Dataset entries

▶

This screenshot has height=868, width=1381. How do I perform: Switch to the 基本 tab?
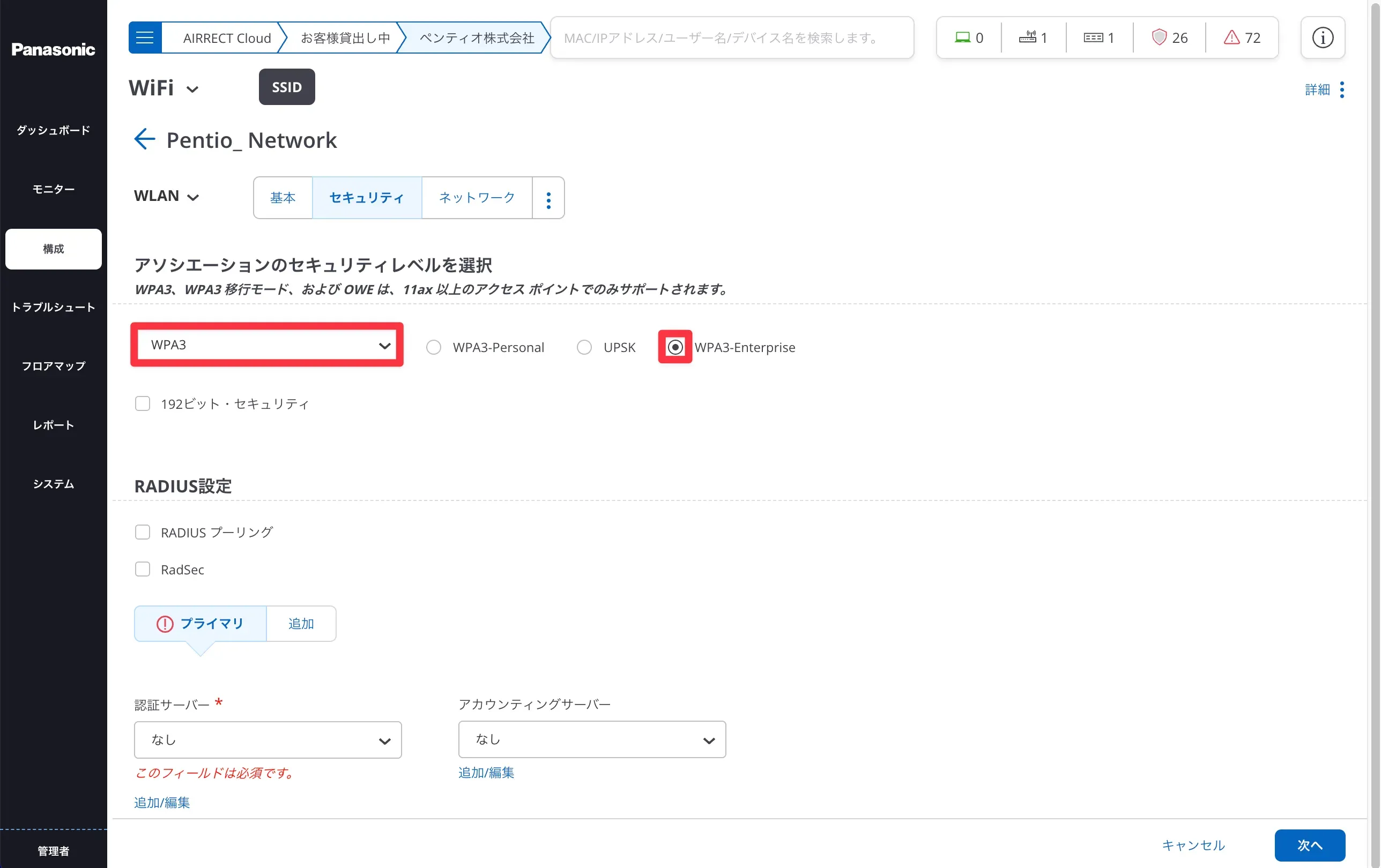283,198
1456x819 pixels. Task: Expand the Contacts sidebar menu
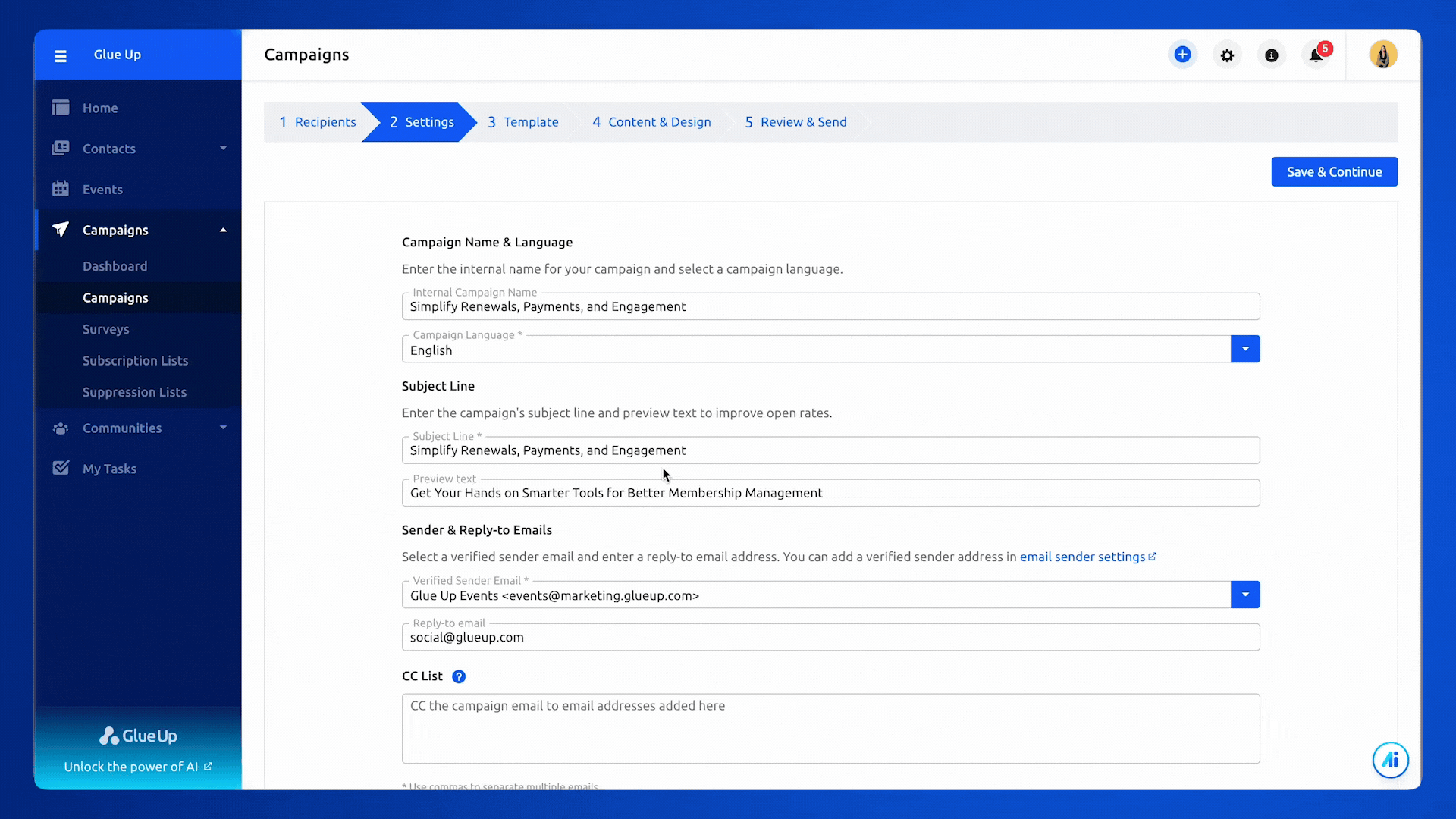coord(223,149)
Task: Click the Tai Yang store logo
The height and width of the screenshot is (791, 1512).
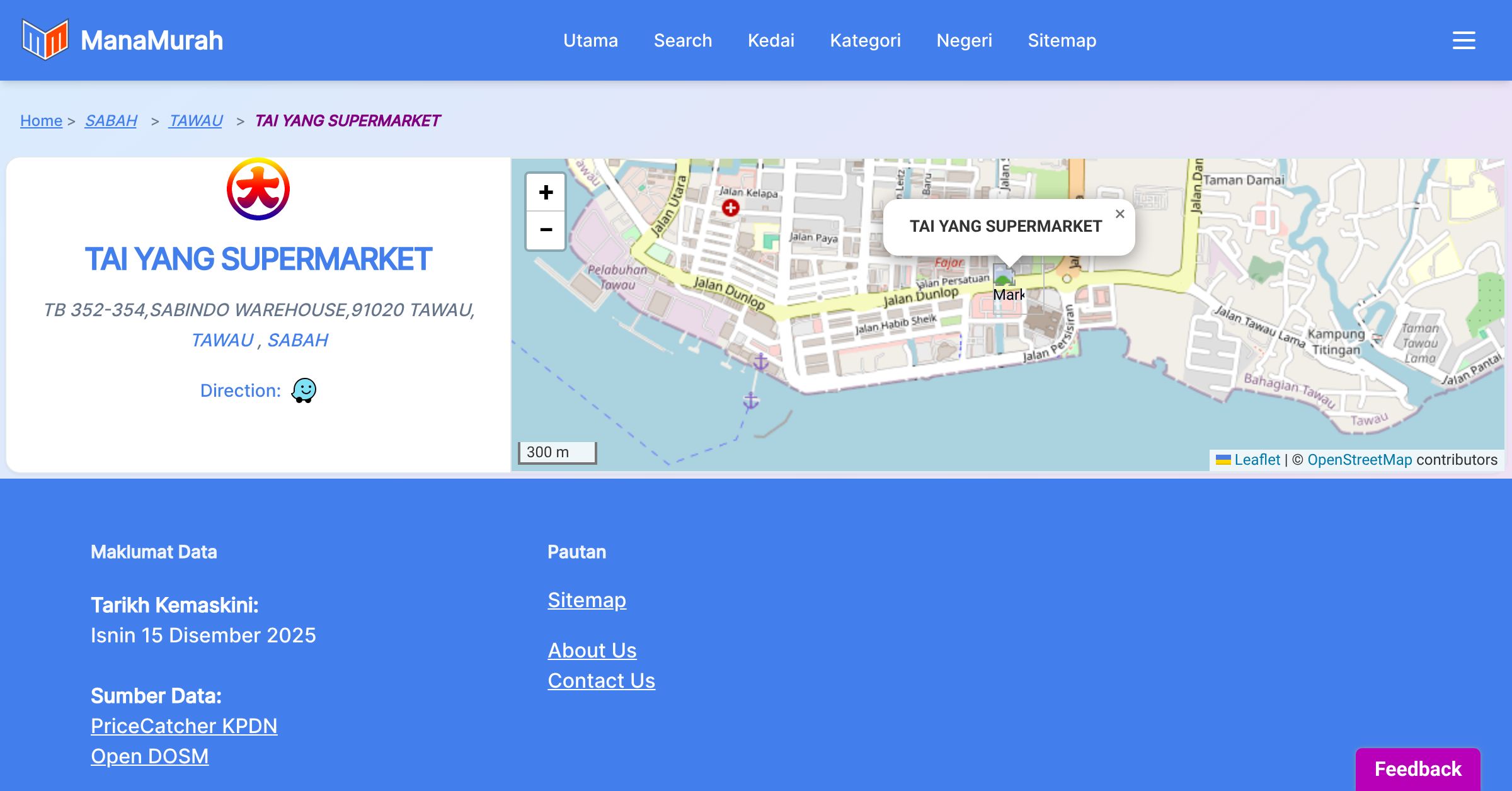Action: (258, 189)
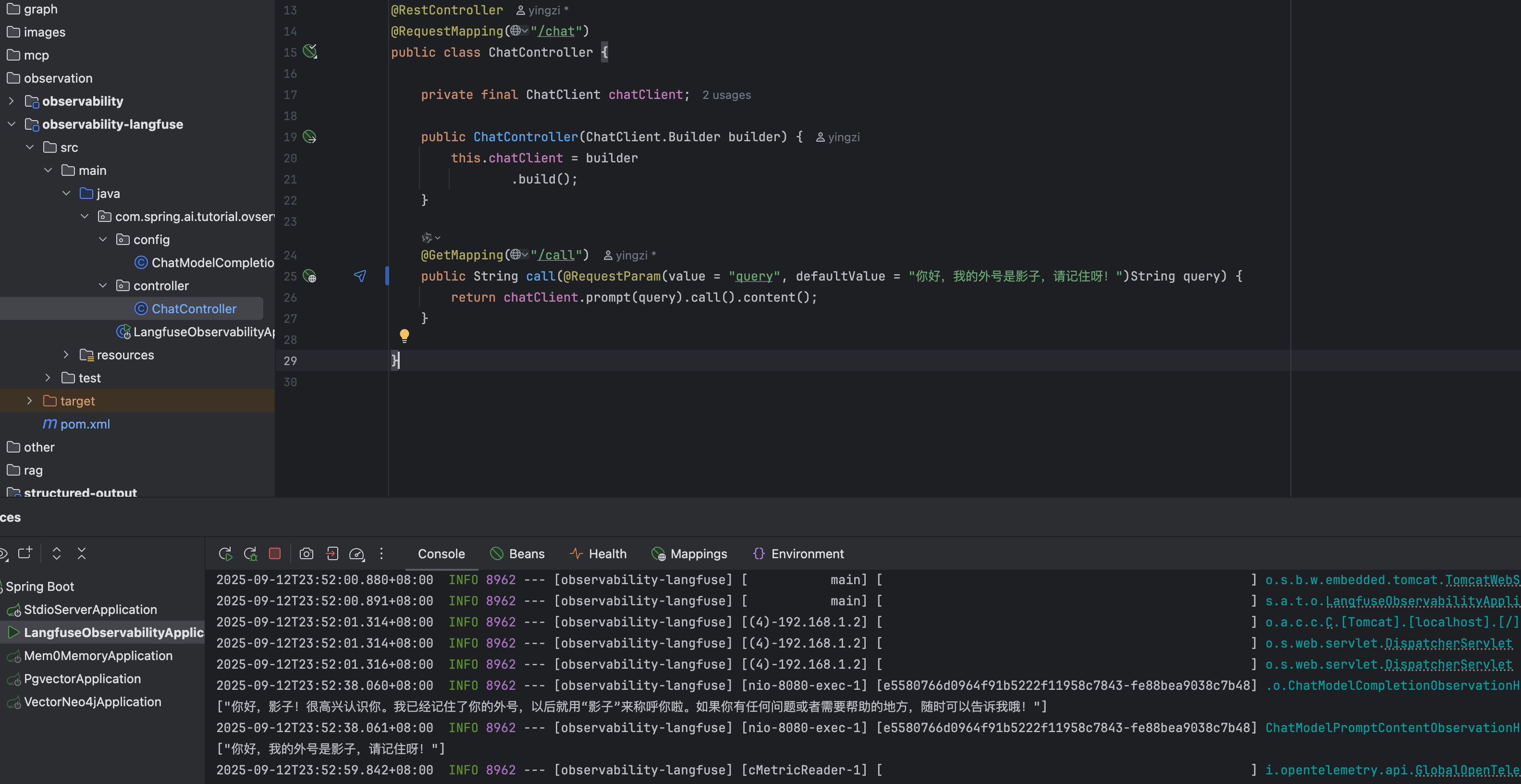The width and height of the screenshot is (1521, 784).
Task: Click the 2 usages hint
Action: pyautogui.click(x=726, y=95)

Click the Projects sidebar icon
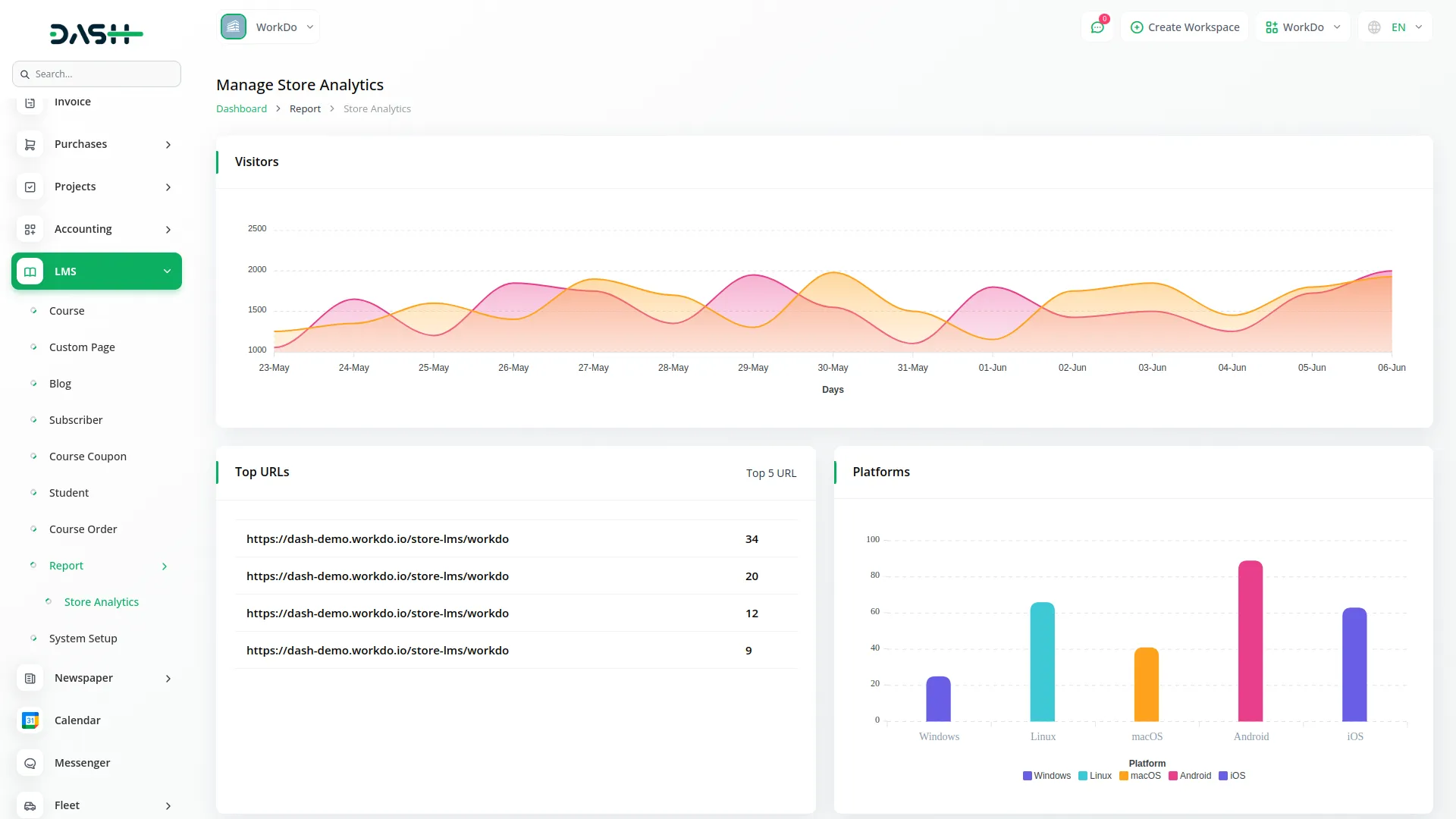coord(30,187)
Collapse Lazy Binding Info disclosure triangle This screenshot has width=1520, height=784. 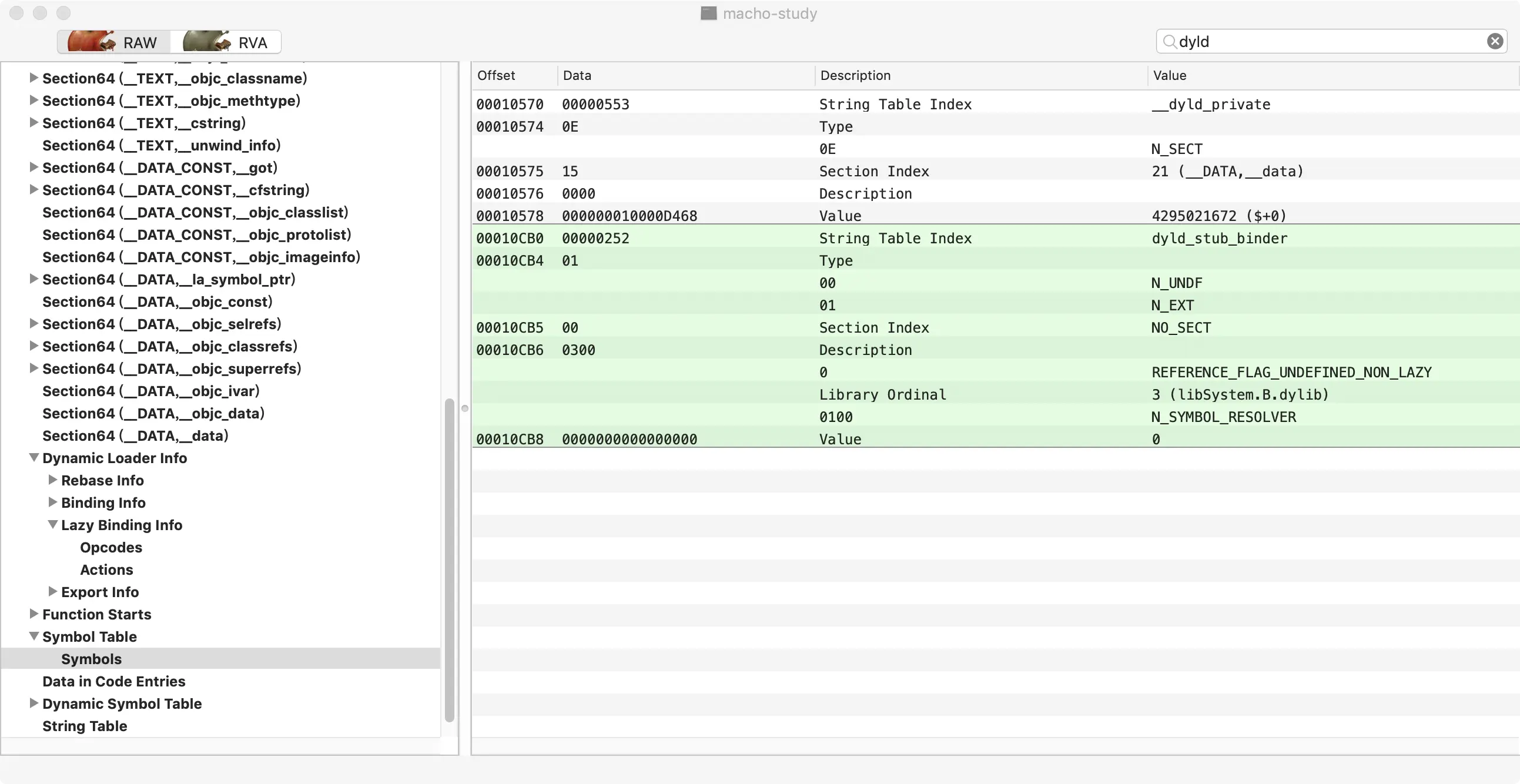pyautogui.click(x=52, y=524)
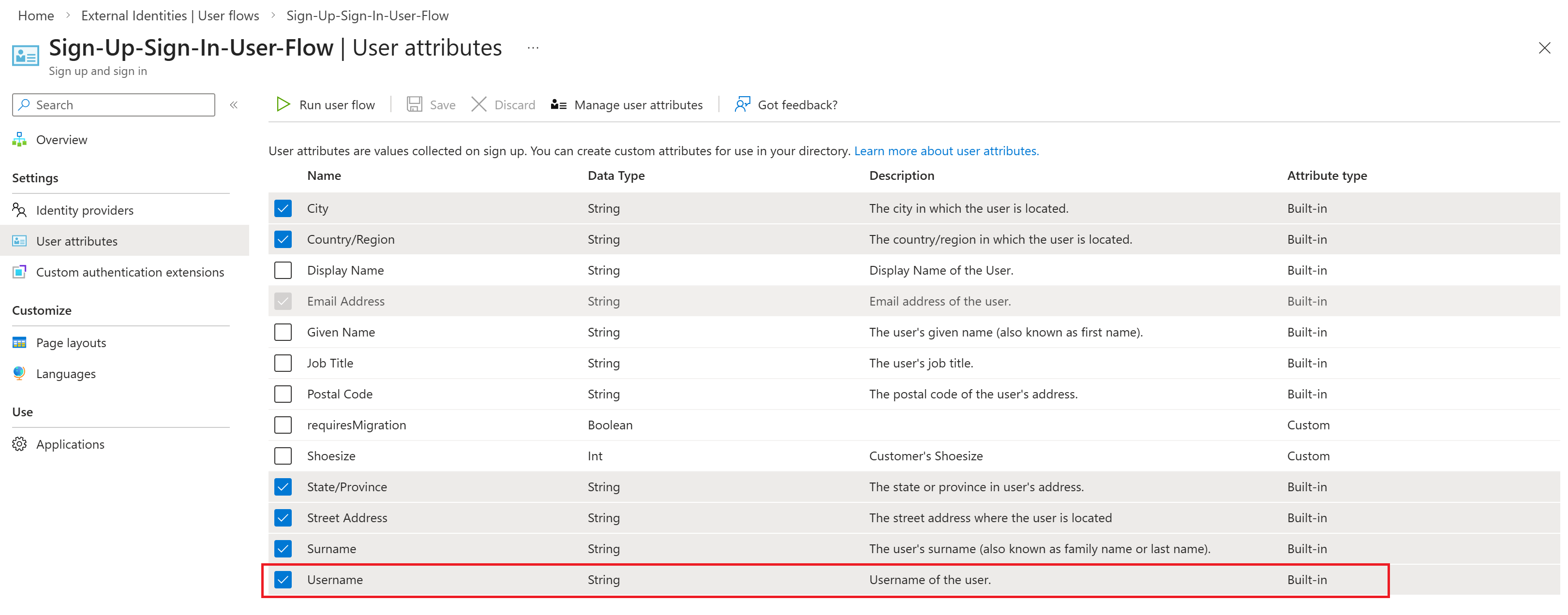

◀

__Exercise brief__: Please repeat, with no pictures, each line from the start of the records above through the line with "Task: Click the Tai Yang store logo", inclusive, and only those.

__Answer to the problem__:
This screenshot has height=868, width=1381. How do I perform: Switch to the 基本 tab?
283,198
1456x819 pixels. Task: Expand the Contacts sidebar menu
coord(223,149)
Task: Click the Tai Yang store logo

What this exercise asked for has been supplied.